==== 原文 ====

【GiantPandaCV导读】近几年，Attention-based方法因其可解释和有效性，受到了学术界和工业界的欢迎。但是，由于论文中提出的网络结构通常被嵌入到分类、检测、分割等代码框架中，导致代码比较冗余，对于像我这样的小白很难找到网络的核心代码，导致在论文和网络思想的理解上会有一定困难。因此，我把最近看的Attention、MLP和Re-parameter论文的核心代码进行了整理和复现，方便各位读者理解。本文主要对该项目的Attention部分做简要介绍。项目会持续更新最新的论文工作，欢迎大家follow和star该工作，若项目在复现和整理过程中有任何问题，欢迎大家在issue中提出，我会及时回复~

项目地址

https://github.com/xmu-xiaoma666/External-Attention-pytorch

11. Shuffle Attention

11.1. 引用

SA-NET: Shuffle Attention For Deep Convolutional Neural Networks[1]

论文地址：https://arxiv.org/pdf/2102.00240.pdf

11.2. 模型结构

11.3. 简介

这是南大在ICASSP 2021发表的一篇论文，这篇文章同样是捕获两个注意力：通道注意力和空间注意力。本文提出的ShuffleAttention主要分为三步：

1.首先将输入的特征分为组，然后每一组的特征进行split，分成两个分支，分别计算 channel attention 和 spatial attention，两种 attention 都使用可训练的参数（当时看结构图的时候，以为是这里是用了FC，但是读了源码之后，才发现是为每一个通道创建了一组可学习的参数） + sigmoid 的方法计算。

2.接着，两个分支的结果concat到一起，然后合并，得到和输入尺寸一致的 feature map。

3.最后，用一个 shuffle 层进行通道Shuffle（类似ShuffleNet[2]）。

作者在分类数据集 ImageNet-1K 和目标检测数据集 MS COCO 以及实例分割任务上做了实验，表明 SA 的性能要超过目前 SOTA 的方法，实现了更高的准确率，而且模型复杂度较低。

11.4. 核心代码

class ShuffleAttention(nn.Module):

    def __init__(self, channel=512,reduction=16,G=8):
        super().__init__()
        self.G=G
        self.channel=channel
        self.avg_pool = nn.AdaptiveAvgPool2d(1)
        self.gn = nn.GroupNorm(channel // (2 * G), channel // (2 * G))

====

练习要求: 根据上面的原文，列出 ShuffleAttention 类 __init__ 方法签名中带默认值的全部参数，并写出各自的默认值。

==== 所给数据 ====

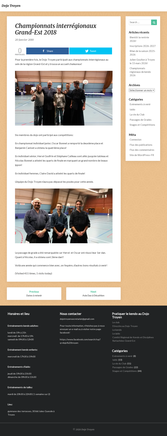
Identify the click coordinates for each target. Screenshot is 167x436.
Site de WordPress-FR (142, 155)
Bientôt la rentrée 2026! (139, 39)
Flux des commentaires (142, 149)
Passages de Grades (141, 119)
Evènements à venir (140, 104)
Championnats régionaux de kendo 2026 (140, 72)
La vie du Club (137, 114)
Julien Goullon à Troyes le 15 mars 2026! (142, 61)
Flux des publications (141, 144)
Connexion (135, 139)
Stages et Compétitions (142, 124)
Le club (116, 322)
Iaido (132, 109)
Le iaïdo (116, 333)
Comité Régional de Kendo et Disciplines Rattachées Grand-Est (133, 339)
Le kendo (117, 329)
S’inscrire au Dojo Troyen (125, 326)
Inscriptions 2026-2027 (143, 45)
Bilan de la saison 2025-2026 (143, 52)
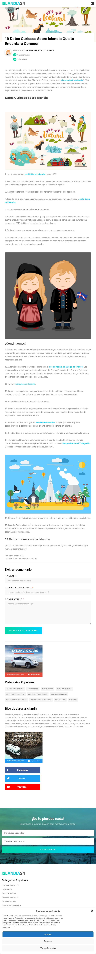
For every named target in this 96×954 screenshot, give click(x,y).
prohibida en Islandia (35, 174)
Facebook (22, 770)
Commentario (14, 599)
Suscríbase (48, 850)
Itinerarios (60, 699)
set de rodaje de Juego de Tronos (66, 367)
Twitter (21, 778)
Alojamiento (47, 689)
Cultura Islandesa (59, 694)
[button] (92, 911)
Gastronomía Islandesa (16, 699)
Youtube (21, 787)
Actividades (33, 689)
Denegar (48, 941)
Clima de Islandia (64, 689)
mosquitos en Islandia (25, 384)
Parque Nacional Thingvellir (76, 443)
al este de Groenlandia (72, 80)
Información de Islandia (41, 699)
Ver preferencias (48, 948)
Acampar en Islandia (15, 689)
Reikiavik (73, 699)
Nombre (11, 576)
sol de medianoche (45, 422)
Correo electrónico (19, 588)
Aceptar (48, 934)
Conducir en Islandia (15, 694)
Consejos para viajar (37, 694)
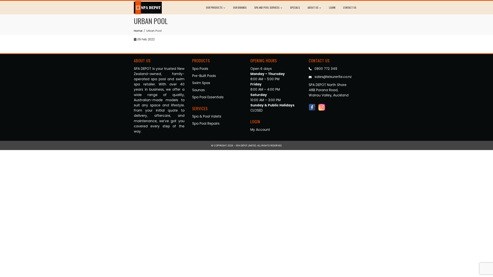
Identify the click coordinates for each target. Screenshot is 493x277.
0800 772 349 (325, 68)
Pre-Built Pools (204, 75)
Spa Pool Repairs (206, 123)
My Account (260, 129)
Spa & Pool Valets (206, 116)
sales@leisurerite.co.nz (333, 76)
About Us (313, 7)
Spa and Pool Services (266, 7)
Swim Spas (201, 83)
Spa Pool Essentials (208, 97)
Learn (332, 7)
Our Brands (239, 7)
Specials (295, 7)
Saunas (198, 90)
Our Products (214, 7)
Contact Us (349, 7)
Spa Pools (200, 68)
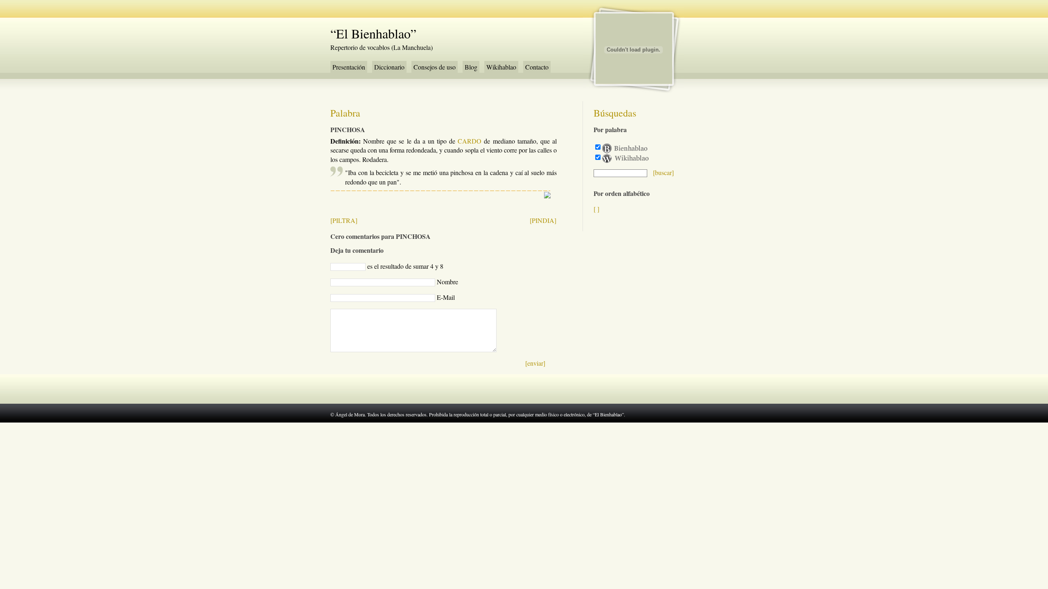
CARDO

====

参考答案: channel=512、reduction=16、G=8